For Cohen's $ 3.5 billion Caspian capital, investing in bad loans is too tight a mandate in today's world that the company has expanded into businesses that are just stressed out. It looks for returns of 10% to 15% or loans that trade between 70 and 90 cents on the dollar but are not in default.
Despite this larger scope, Caspian decided to close its $ 500 million fund on the dislocation strategy after it paid off as prices rebounded. Investors got $ 565 million back.
"Money always burns a hole in your pocket," Cohen said. “The best you can do now is not to make a mistake. This can save you a lot more money than mediocre trades can bring you. "
According to JPMorgan Asset Management's David Lebovitz, companies with patient capital don't have to invest immediately, and there could be a bigger wave of opportunities after policymakers scaled back economic support.
Meanwhile, Oaktree plans to raise $ 15 billion for its latest distressed fund and use its money outside of the US. So far, according to public documents, only around 10% of the committed capital had been drawn up by February.
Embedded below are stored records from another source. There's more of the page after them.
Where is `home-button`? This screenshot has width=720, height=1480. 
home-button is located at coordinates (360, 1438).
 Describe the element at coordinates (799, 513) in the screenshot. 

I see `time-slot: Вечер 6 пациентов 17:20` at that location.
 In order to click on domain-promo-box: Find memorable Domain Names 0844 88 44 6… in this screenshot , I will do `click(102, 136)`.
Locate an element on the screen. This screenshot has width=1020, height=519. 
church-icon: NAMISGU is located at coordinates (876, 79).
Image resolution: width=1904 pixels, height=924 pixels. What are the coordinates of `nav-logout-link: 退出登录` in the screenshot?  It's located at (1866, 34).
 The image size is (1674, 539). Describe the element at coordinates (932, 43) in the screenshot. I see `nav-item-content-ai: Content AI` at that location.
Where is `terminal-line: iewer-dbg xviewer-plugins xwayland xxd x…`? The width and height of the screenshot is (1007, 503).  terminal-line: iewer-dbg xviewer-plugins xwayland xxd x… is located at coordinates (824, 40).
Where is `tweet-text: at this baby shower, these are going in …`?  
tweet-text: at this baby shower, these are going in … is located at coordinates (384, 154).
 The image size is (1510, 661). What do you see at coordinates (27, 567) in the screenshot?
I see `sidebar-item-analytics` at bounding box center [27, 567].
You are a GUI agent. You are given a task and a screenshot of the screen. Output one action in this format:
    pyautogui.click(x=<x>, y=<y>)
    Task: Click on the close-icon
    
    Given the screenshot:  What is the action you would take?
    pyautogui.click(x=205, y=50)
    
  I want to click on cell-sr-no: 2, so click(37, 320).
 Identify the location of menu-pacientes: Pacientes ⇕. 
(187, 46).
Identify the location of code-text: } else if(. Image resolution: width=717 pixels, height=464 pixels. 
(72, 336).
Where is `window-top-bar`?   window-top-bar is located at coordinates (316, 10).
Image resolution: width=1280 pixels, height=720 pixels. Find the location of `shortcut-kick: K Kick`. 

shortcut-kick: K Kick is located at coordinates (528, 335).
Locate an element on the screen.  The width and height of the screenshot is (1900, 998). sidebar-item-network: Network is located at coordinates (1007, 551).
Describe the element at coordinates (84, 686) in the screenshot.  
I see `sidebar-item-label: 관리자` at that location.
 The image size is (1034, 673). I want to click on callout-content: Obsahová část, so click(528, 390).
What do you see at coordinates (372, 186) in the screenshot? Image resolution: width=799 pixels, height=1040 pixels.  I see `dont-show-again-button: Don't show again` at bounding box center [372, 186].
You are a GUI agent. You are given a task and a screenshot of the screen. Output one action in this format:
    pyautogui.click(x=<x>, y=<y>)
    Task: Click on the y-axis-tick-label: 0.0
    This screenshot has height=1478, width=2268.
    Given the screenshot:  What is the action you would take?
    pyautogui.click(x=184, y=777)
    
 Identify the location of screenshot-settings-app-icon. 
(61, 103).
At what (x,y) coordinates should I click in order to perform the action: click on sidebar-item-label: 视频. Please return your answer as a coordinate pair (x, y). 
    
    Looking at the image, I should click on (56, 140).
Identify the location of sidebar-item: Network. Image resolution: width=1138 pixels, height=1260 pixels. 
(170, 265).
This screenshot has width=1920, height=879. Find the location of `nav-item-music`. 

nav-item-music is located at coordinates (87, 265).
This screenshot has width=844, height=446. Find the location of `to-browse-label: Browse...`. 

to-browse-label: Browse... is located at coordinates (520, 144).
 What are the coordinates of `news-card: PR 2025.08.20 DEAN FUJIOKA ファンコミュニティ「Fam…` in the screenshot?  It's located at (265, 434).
Oaktree's pitch to investors cited nearly $ 5 trillion in opportunities across Asia, mainly China, including bad loans, bonds, shadow bank loans and leveraged loans.
The remaining question is whether the remaining distressed assets are destined for recovery or whether they will simply be kept afloat by a historical leap of dead cats that will not last.
"If you had a strong business from the ground up, you could have found the liquidity to meet the challenges of 2020," said Chris Acito, chief investment officer of Gapstow Capital Partners, a New York-based company focused on The selection of loan funds has managers specialized. "Many of the companies that are still in dire straits have flawed business models that are difficult to revive."
(Updates with D.E. Shaw in last bullet. An earlier version corrected Arena Investors' name.)